Show each line of the items below that contains the string "screenshot".

>> start Dataset records

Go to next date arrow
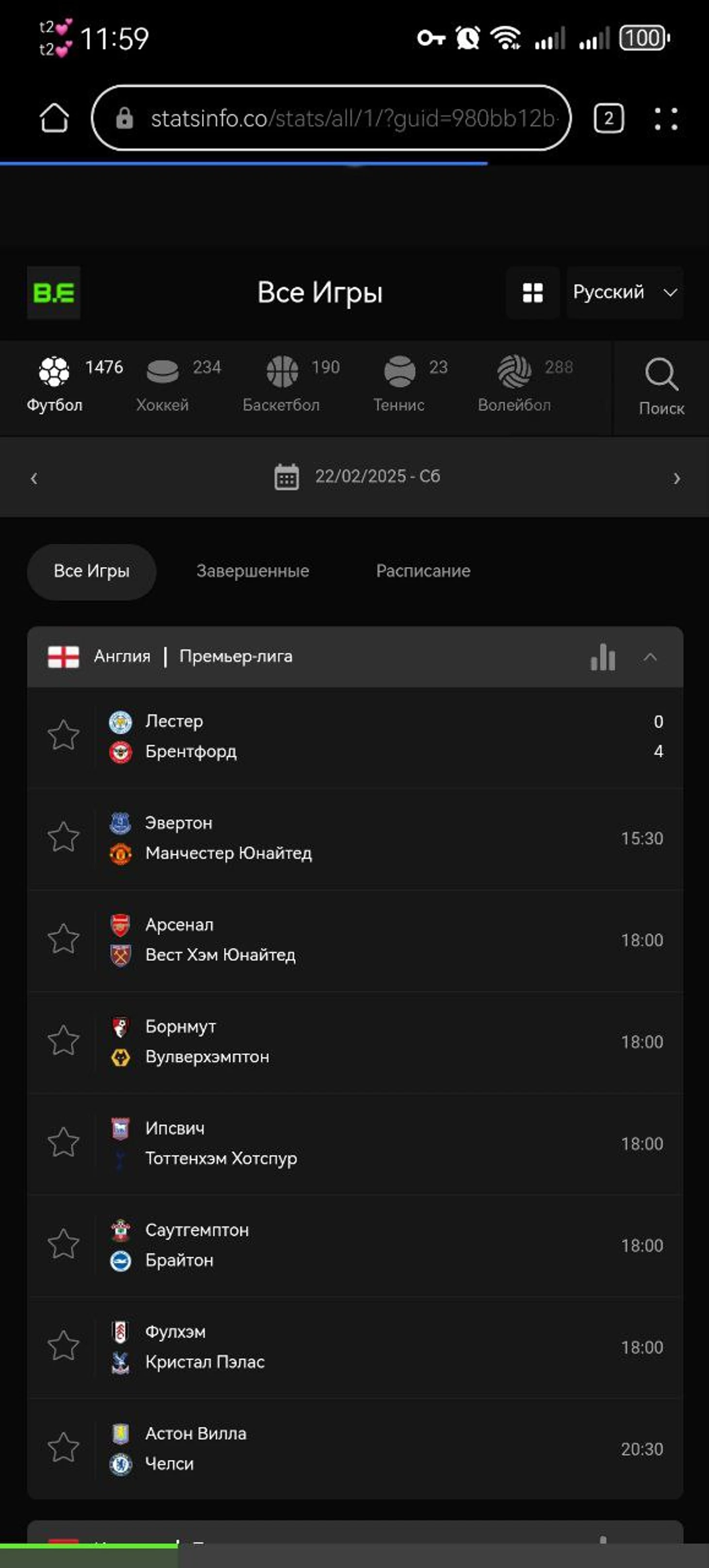Screen dimensions: 709x1568 point(676,478)
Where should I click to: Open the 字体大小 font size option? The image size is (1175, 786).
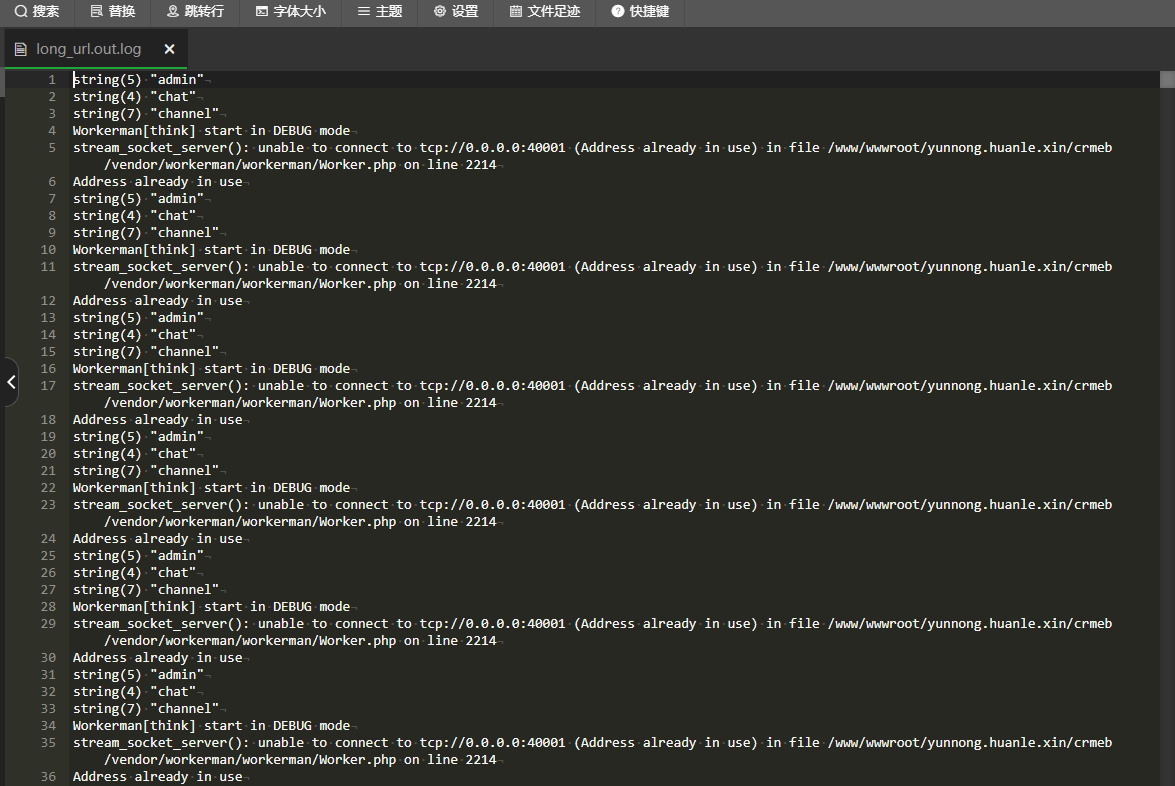[x=290, y=12]
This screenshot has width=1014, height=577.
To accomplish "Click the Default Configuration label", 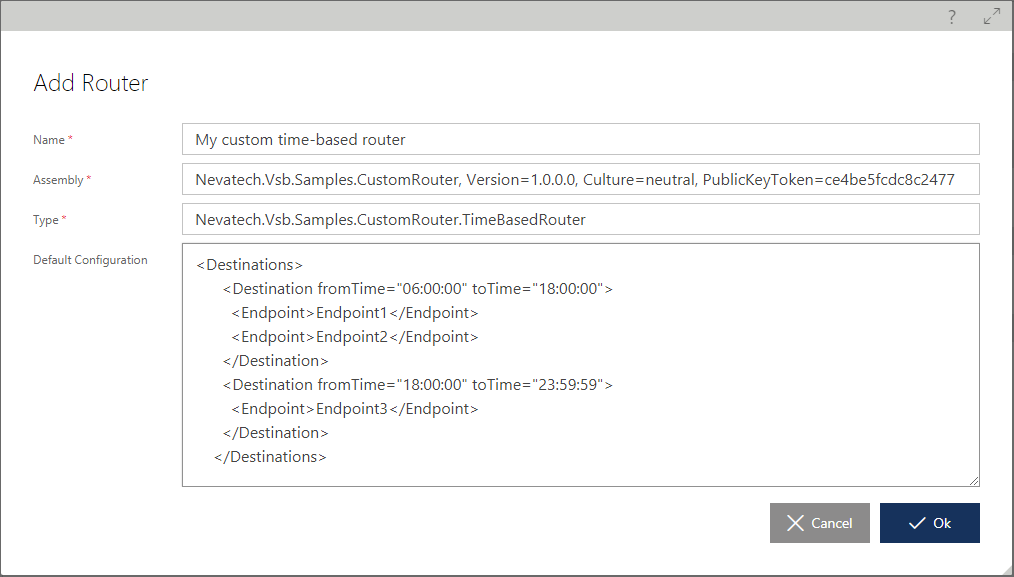I will tap(90, 259).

>> end Dataset records

• _The answer_:
This screenshot has width=1014, height=577.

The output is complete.